■ YOUR OBJECTIVE:
Exclude the images and transcribe the entries below precisely.

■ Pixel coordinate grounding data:

++++

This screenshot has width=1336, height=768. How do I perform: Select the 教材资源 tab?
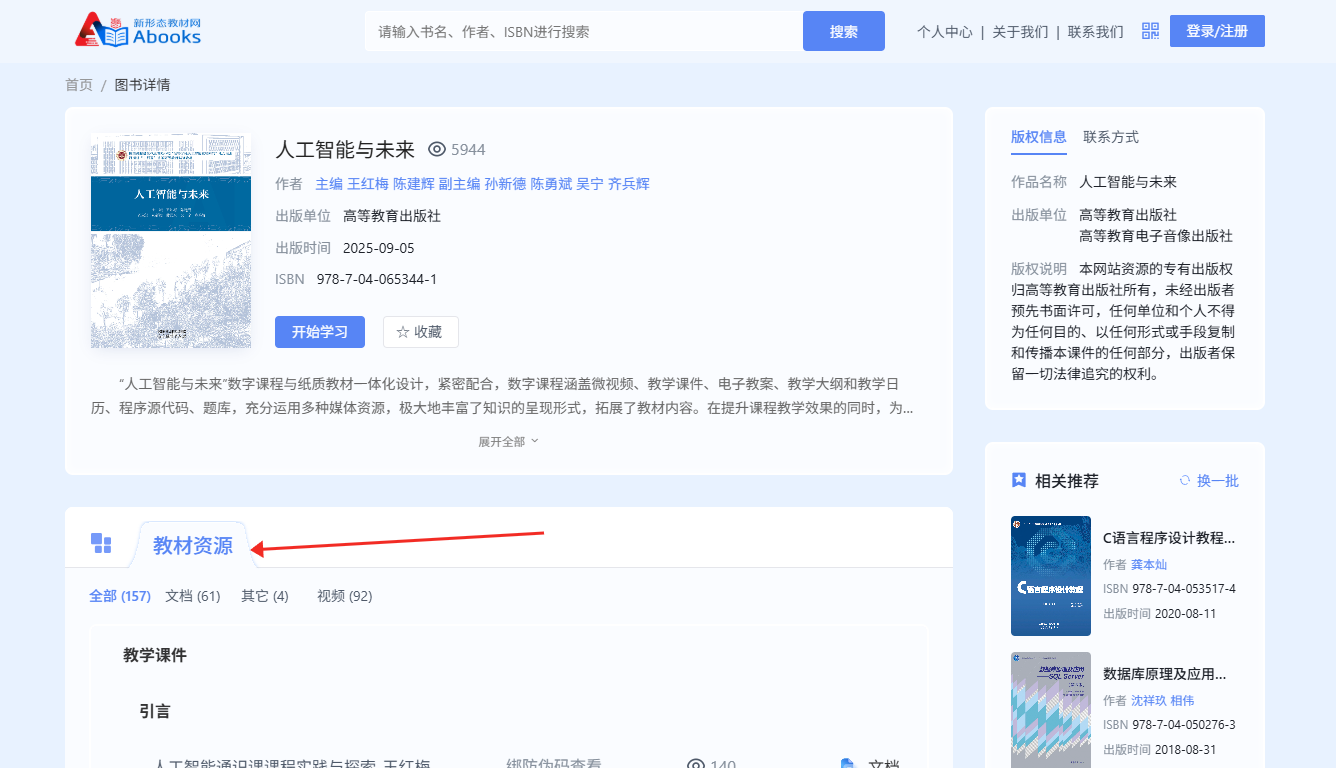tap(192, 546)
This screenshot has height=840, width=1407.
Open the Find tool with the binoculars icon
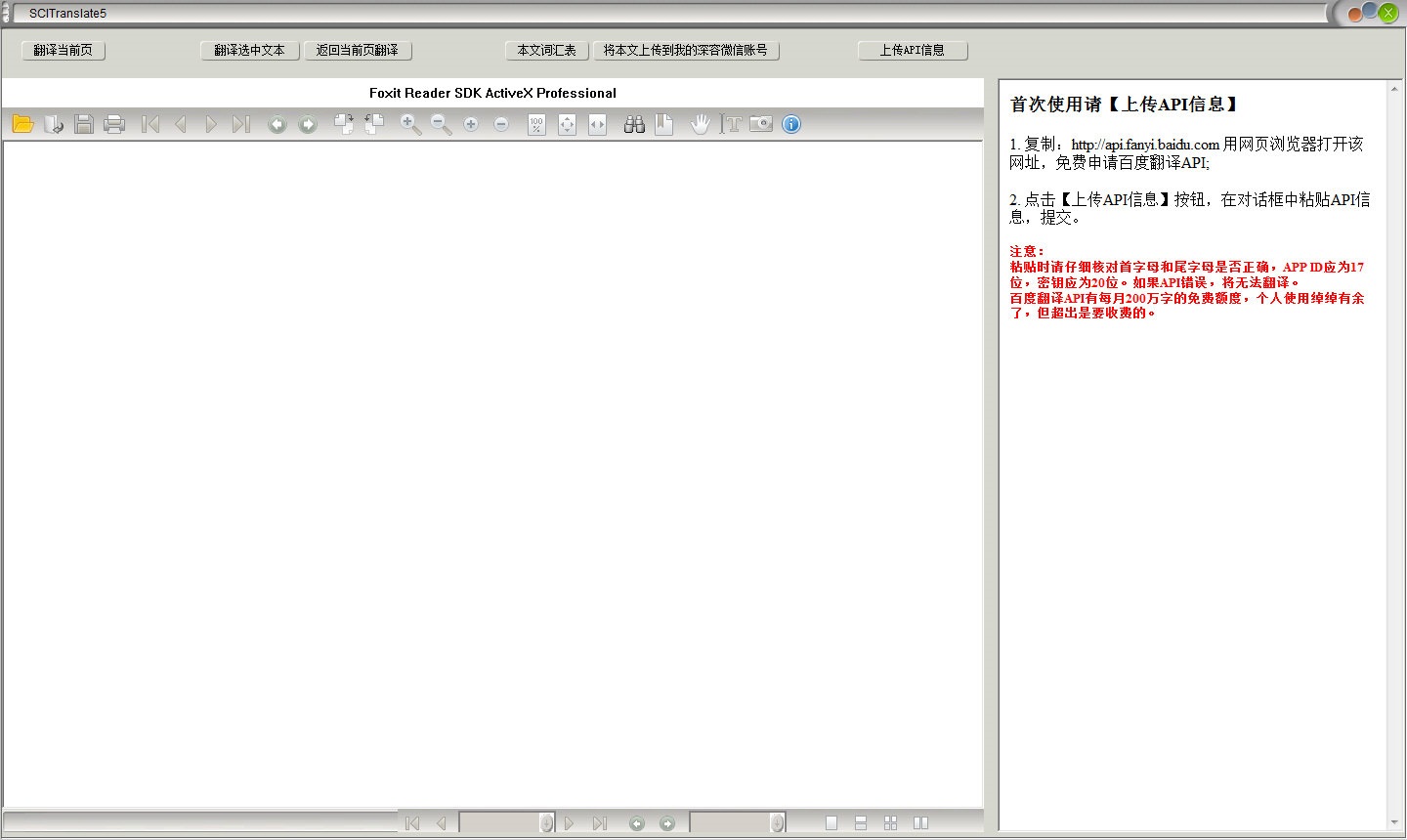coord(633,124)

++++

■ TASK SOLUTION:
This screenshot has width=1336, height=768. How do I perform: Select the 教材资源 tab?
tap(192, 546)
This screenshot has height=840, width=1407.
Open the Find tool with the binoculars icon
coord(633,124)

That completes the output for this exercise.